Alexander the Great erected a bridge over the Pyramus and visited Mallus during his conquest of the region, and at Mallus he performed sacrifices to Amphilochus. Alexander also exempted the town from paying taxes, because it was a colony of the Argives, and he himself claimed to have sprung from Argos, being one of the descendants of Heracles.

Triremes from Mallus joined Alexander's navy and participated at the Siege of Tyre.

It allied itself with Tarsus against Antiochus IV Epiphanes, who according to the Apocrypha, had presented both cities to his concubine Antiochis. Mallus was a town of considerable importance, though it does not appear to have possessed any particular attractions. In the second century B.C., it was the hometown of the notable philosopher and grammarian Crates of Mallus, credited with having built the first known globe; however, he left the city at a young age and his scholarly career mainly took place elsewhere.

Its port-town was Magarsa, though in later times it seems to have had a port of its own, called Portus Palorum. Numerous coins from Mallus have been preserved, and those of the third century bear the inscription Mallus Colonia or Colonia Metropolis Mallus. The city is mentioned by numerous ancient authors, and in the Middle Ages by Arabian, Armenian, and Italian writers. The city declined in importance and disappeared with the Armenian Kingdom of Cilicia. The ancient site of Antiochia ad Pyramum lies a few km away on the coast.

Mallus figures in the various revisions of the Antiochene Notitiae Episcopatuum as suffragan of Tarsus. Six bishops are recorded. Bematius, present at the Council of Antioch (377); Valentine, present at the First Council of Ephesus (431) and the Council of Tarsus (434); Chrysippus at the Council of Chalcedon (451). The see is included in the Catholic Church's list of titular sees. No titular bishop of the see has been appointed since the death of its last bishop in 1990.

== Notable persons ==
- Dionysiades (Διονυσιάδης) of Mallos was a Greek tragic poet.
- Proclus Mallotes was a stoic philosopher.
- Crates of Mallus was a stoic philosopher.
- Philistides (Φιλιστείδης), a scholar.
- Lysanias (Λυσανίας) of Mallos, a historian.

==Bishopric==
A bishopric is mentioned in the Antiochene "Notititae Episcopatuum"
as suffragan of the patriarchate of Antioch and was suffragan of the archdiocese of Tarsus. Six bishops are known:
- Bematius, present at the Council of Antioch (377);
- Valentine, at the Council of Ephesus (431) and Synod of Tarsus (434);

- Chrysippus at the Council of Chalcedon (451).
- Attalo (fl 459)
- Cosma (fl 553)
Today it survives only as a Titular See of Roman Catholic Church.

==Location==
The precise location of Mallus has been the subject of some study. Quintus Curtius states that Alexander entered the town after throwing a bridge across the Pyramus, implying that Mallus must have been situated near the mouth of the river Pyramus, on the eastern bank, opposite to Megarsus (modern Karataş). According to Scylax (p. 40) it was necessary to sail up the river a short distance in order to reach Mallus; and Pomponius Mela (i.13) also states that the town is situated close upon the river; whence Ptolemy (v.8.4) must be mistaken in placing it more than two miles away from the river.

Mallus is commonly believed to be in the town of Kızıltahta, Adana Province. The nearby town of Terkosan is mentioned being its necropolis. The city's location at Kızıltahta has been extrapolated by reference to the ancient sources. Stadiasmus indicates that Mallus was 150 stades away from Megarsus (Megarsus is identified to be modern Karataş). One stadia equals 600 feet and 150 stades is 27.4 km. When this distance is measured from Karataş within a 1:100,000 scale map of Turkey, the city's location is in the periphery of Kızıltahta.
————————
> EXERCISE INSTRUCTIONS
Answer these questions using the text on Mallus.
(a) According to the text, why did Alexander exempt Mallus from paying taxes?
(b) What was the name of the port-town of Mallus?
(c) According to Stadiasmus, how far was Mallus from Megarsus?
————————
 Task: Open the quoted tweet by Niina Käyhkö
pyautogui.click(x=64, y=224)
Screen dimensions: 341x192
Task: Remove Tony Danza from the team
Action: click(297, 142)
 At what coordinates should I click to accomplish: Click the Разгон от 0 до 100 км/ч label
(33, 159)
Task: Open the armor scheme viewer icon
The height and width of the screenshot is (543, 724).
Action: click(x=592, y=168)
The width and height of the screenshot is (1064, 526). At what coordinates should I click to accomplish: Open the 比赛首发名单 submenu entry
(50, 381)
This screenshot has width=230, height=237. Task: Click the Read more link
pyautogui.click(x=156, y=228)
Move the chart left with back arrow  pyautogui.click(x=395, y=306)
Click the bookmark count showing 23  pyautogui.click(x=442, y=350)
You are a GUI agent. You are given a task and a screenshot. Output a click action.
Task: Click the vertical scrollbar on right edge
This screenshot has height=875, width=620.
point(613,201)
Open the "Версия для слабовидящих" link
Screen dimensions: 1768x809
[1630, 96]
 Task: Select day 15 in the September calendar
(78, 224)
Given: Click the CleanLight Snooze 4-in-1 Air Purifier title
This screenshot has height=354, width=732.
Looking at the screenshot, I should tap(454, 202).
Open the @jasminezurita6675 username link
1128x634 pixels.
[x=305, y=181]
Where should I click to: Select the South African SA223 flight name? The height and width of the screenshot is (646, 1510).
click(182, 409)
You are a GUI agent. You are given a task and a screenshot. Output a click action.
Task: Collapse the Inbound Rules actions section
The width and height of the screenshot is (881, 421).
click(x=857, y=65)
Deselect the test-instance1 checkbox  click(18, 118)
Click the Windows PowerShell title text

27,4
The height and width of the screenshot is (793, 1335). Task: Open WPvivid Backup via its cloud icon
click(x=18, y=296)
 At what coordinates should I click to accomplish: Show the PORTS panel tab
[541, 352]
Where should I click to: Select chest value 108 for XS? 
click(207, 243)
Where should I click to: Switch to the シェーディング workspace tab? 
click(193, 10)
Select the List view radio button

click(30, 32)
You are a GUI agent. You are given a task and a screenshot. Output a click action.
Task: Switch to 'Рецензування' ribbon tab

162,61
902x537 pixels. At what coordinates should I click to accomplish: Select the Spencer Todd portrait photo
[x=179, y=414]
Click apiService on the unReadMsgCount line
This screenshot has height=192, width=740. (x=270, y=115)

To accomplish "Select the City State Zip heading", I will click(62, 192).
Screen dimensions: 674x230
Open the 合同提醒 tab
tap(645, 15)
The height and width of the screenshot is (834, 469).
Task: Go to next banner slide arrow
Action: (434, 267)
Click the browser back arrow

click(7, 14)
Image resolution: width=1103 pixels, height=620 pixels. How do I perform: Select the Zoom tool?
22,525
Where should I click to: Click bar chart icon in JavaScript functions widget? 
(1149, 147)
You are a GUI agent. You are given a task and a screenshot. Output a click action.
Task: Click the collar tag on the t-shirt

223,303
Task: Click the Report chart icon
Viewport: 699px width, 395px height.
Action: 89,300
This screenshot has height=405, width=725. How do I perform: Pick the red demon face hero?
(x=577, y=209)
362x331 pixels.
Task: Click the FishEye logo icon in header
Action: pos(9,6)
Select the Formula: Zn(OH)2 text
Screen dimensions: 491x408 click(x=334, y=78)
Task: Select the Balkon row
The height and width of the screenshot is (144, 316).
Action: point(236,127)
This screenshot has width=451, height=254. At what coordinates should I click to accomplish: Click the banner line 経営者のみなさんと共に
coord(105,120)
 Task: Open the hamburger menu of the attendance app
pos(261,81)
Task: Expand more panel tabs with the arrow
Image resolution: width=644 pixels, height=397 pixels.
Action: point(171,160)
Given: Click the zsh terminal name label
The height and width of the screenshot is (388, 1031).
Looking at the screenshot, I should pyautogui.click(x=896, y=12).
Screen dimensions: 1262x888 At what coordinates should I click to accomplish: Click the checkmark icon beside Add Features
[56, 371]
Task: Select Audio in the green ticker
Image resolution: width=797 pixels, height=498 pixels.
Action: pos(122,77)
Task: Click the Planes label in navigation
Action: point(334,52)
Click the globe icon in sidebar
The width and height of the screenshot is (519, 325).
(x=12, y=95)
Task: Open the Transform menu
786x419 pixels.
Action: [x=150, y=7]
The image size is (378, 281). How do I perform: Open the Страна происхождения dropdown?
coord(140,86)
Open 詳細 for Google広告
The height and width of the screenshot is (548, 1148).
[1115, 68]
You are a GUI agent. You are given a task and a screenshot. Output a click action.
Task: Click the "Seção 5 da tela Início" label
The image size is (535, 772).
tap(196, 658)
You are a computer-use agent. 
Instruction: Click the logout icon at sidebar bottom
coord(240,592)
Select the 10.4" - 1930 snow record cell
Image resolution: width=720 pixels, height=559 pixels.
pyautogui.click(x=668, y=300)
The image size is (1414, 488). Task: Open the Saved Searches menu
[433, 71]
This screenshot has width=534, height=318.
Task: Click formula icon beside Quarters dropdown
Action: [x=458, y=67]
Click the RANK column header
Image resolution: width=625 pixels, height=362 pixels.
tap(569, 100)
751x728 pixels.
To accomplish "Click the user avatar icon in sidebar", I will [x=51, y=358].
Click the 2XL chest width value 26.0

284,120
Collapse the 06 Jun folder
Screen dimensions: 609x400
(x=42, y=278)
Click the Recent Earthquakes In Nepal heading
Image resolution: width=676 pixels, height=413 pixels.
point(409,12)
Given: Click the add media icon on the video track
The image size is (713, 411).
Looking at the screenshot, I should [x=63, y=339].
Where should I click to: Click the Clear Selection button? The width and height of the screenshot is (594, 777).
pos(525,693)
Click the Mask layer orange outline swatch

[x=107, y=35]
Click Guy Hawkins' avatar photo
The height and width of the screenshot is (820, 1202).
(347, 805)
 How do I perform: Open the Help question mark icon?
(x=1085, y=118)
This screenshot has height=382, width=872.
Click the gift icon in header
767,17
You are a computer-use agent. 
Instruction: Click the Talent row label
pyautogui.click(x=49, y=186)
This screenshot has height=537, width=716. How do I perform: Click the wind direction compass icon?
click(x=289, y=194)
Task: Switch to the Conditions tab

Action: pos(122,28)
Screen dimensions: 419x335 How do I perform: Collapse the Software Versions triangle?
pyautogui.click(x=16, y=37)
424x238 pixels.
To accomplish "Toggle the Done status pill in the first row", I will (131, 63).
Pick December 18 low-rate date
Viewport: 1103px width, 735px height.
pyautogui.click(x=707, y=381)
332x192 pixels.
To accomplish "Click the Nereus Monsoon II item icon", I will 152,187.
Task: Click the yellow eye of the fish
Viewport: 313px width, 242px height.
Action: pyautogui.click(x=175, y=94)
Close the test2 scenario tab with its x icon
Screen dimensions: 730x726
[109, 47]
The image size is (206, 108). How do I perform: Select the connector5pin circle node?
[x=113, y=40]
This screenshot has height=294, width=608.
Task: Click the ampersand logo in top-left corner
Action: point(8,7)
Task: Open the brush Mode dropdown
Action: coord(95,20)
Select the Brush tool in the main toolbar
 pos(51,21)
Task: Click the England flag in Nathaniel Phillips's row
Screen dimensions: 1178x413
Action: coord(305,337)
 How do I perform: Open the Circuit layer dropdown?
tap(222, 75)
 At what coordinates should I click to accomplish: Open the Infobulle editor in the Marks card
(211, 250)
————————
> REPLY
(a) Mallus was a colony of the Argives, and Alexander claimed to have sprung from Argos as a descendant of Heracles.
(b) Magarsa.
(c) 150 stades.